SAF Documentation

Appearance

Middleware

The @saflib/express package comes with a suite of standard middleware to provide a base level of features for all HTTP servers built on it. All middleware is stored in the middleware directory. This document goes over them.

Kinds of Middleware

Middleware fall into three categories:

  • Global - this should be used at the top of any Express application, and applies to all routes.
  • Scoped - Middleware scoped to routes for a given spec.
  • Error - Is placed after all handlers, for unsuccessful responses. See writing error handlers.

A good rule of thumb for determining if some middleware is Scoped or Global is whether it depends on the OpenAPI spec for the specific route or not. A single Express server may serve multiple specs (such as one specifically for the service, as well as other common ones like metrics and health checks), and so there can be multiple sets of scoped middleware, though there should only be one set of global or error middleware, and no route should go through more than one set of scoped middleware.

Authentication, Authorization

Express applications in SAF assume authorization and authentication are handled by some separate service, and that headers passed in can be trusted to indicate under whose authority the requests are made. Specifically, it uses Caddy's forward_auth directive in conjunction with the identity service's verify endpoint, but a pattern like this could likely be set up by any reverse proxy.

The data passed in this way is limited. The only information the route is given is the user id and the scopes it has permission to use. More information about the user must be retrieved as-needed via gRPC.

TODO: Remove email and email-verified headers from verifyAuth.

Middleware

auth.ts

Type: Scoped

The auth middleware checks the OpenAPI schema for the requested route and the auth object provided through the forward_auth headers to return 401s where appropriate. As such, it depends on both the context.ts and openapi.ts middleware.

If a route has a no-auth tag associated with it, it always passes the request through.

Otherwise, if the request is unauthenticated, the middleware returns 401.

When creating scoped middleware, auth.ts can be disabled, but it's on by default.

blockHtml.ts

Type: Global

As a broad guard against scripting attacks, this simply checks if there are any HTML tags inside any of the body of the JSON submitted to the server, and returns 400 if it detects anything.

context.ts

Type: Scoped

@saflib/node provides AsyncLocalStorage instances which can be depended on to provide stores within the context of any upstream system. The context middleware creates and provides that store to handlers.

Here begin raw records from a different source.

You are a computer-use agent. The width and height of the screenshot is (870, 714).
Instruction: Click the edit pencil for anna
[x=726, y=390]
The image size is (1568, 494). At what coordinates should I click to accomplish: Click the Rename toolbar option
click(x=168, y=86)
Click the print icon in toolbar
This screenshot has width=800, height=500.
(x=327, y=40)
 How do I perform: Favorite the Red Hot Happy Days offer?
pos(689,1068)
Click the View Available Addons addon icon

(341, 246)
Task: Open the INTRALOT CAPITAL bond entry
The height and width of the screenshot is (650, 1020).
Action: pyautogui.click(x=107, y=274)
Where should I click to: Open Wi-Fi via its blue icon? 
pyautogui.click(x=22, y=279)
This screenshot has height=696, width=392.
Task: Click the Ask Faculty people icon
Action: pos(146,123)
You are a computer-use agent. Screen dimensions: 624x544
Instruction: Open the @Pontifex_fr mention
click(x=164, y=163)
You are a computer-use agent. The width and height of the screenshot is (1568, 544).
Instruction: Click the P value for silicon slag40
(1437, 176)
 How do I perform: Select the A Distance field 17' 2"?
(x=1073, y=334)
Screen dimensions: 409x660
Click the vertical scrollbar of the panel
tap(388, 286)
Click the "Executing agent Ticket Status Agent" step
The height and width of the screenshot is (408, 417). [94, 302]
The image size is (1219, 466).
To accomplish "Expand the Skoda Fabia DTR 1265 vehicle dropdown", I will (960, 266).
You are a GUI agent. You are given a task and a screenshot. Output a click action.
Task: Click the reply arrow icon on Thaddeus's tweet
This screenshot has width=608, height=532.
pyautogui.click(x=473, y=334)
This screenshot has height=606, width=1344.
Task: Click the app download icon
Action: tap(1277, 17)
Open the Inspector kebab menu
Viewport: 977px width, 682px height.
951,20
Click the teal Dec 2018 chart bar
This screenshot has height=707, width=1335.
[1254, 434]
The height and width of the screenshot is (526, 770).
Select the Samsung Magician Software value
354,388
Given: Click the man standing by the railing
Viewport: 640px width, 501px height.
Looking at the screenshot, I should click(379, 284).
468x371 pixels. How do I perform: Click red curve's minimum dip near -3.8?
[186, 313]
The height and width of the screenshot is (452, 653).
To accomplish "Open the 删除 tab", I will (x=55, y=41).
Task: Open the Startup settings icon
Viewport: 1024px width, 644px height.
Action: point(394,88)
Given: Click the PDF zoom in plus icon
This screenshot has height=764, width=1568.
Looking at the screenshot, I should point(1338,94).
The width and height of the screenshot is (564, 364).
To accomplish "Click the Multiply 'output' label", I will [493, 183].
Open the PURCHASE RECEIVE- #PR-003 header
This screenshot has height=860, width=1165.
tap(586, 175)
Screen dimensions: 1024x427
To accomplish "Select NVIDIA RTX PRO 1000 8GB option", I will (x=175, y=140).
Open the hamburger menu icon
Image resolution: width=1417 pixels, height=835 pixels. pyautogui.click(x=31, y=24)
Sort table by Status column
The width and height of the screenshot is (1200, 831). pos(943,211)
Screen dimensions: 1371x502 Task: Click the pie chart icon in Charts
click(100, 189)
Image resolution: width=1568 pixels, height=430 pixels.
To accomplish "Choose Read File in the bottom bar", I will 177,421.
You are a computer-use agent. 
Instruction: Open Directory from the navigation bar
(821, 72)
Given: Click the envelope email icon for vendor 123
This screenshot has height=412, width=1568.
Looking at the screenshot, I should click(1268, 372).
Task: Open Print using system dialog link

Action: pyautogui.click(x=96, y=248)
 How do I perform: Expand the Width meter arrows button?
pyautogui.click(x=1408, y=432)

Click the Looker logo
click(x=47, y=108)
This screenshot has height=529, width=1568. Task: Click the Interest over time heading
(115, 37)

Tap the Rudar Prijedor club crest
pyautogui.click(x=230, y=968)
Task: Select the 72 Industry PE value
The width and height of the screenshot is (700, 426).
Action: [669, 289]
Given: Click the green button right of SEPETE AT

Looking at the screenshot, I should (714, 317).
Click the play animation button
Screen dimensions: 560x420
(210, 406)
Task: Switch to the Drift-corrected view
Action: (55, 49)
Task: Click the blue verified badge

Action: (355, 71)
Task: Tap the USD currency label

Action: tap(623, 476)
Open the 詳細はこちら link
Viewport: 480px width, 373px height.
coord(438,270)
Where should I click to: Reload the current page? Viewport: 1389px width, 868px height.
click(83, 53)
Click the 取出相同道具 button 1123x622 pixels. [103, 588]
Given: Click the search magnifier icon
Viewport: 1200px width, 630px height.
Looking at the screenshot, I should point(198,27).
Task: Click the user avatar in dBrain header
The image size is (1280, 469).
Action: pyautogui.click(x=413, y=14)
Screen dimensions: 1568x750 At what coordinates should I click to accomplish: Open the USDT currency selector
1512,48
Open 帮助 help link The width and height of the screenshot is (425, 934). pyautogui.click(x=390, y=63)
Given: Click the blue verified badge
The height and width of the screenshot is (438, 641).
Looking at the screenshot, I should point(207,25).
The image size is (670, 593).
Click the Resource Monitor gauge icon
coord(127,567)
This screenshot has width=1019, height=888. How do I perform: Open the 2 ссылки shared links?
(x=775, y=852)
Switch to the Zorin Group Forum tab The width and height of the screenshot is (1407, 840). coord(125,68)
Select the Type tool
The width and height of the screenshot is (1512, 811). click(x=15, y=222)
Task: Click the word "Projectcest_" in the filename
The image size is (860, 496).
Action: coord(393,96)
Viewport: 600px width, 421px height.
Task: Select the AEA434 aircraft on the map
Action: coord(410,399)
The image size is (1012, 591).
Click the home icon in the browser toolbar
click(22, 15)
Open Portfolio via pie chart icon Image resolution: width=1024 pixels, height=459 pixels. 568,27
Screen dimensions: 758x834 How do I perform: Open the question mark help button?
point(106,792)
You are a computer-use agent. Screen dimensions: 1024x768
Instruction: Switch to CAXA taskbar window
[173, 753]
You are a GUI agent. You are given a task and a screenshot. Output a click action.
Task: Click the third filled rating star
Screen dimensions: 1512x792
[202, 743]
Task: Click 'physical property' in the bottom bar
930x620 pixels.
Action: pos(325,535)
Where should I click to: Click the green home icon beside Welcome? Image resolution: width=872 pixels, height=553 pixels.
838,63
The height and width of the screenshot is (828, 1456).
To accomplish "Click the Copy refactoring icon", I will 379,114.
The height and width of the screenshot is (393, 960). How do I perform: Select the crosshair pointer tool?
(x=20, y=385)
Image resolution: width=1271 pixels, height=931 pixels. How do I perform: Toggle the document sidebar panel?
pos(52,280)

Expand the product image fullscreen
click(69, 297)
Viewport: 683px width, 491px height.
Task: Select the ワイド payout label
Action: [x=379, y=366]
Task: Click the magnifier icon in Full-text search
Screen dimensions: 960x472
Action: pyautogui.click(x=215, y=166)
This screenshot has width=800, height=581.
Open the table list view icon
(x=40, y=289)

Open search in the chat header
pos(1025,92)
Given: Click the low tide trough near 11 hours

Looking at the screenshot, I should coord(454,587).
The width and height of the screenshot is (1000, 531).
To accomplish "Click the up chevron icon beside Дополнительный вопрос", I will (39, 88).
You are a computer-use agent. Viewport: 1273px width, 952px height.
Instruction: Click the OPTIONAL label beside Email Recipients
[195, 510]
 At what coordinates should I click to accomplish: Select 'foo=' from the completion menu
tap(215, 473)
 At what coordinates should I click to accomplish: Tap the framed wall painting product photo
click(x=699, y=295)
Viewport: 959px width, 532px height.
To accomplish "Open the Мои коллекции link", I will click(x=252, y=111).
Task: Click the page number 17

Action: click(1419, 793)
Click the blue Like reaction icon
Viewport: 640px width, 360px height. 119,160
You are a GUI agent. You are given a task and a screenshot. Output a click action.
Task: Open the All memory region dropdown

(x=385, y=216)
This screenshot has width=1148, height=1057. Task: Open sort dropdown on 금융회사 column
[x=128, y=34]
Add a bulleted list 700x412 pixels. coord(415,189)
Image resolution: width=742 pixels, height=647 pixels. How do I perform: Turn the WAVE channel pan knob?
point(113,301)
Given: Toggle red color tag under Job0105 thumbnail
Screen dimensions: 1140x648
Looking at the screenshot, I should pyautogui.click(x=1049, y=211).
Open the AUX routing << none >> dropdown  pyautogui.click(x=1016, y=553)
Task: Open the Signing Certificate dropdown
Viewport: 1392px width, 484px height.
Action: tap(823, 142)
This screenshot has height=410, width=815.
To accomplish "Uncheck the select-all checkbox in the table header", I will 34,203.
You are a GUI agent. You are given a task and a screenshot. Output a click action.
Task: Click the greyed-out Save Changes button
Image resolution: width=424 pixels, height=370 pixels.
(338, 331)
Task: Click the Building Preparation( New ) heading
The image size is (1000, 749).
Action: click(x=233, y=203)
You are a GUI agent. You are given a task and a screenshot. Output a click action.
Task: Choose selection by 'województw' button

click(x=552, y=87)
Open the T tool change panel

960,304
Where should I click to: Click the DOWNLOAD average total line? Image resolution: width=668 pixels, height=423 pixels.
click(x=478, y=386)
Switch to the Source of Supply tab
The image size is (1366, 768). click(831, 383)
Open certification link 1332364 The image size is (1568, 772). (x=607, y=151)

TODO: Link to documentation in @saflib/node

cors.ts

Type: Global

The CORS middleware provides a simple guard to ensure only your site's subdomains may make requests to the API. It uses the DOMAIN, PROTOCOL, and CLIENT_SUBDOMAINS environment variables to only allow requests from those specific domains.

errors.ts

Type: Error

Logs 5xx errors and returns all intercepted errors in the standard error format.

express

Type: Global

Built in Express middleware included: json and urlencoded.

helmet

Type: Global

Basic safety measure: the helmet middleware.

httpLogger.ts

Type: Global, Scoped

Provides two middleware: a global logger for every request (which prints out to console via morgan) and a scoped logger for every unsafe request, logging those to the standard logger provided by @saflib/node, which in practice is Winston, being sent to Loki.

metrics.ts

Type: Global

Provides a router and middleware. The middleware records RED metrics for every route, and the router serves the /metrics endpoint in the Prometheus text format.

This middleware depends on express-prom-bundle since it does exactly what is needed, no more, no less.

openapi.ts

Type: Scoped

Provided a spec, this creates middleware which will validate requests and responses to check they conform with the spec. For convenience, it will also log validation errors in responses to the console for tests, since that's when those errors show up the most. It uses express-openapi-validator which also attaches openapi to the request which can be referenced by downstream middleware and handlers.

scopes.ts

Type: Scoped

Checks the OpenAPI spec against the user's auth and returns 403 if the user may not access this resource. In theory, SAF fully supports scopes, where they can be defined as part of the spec and enforced through this middleware, but in practice it really supports three levels of authority: none, user, and admin (which has the "*" scope). So far I haven't needed anything more granular than that, but I'm confident the current system can be extended fairly easily to give scopes more full-fledged support.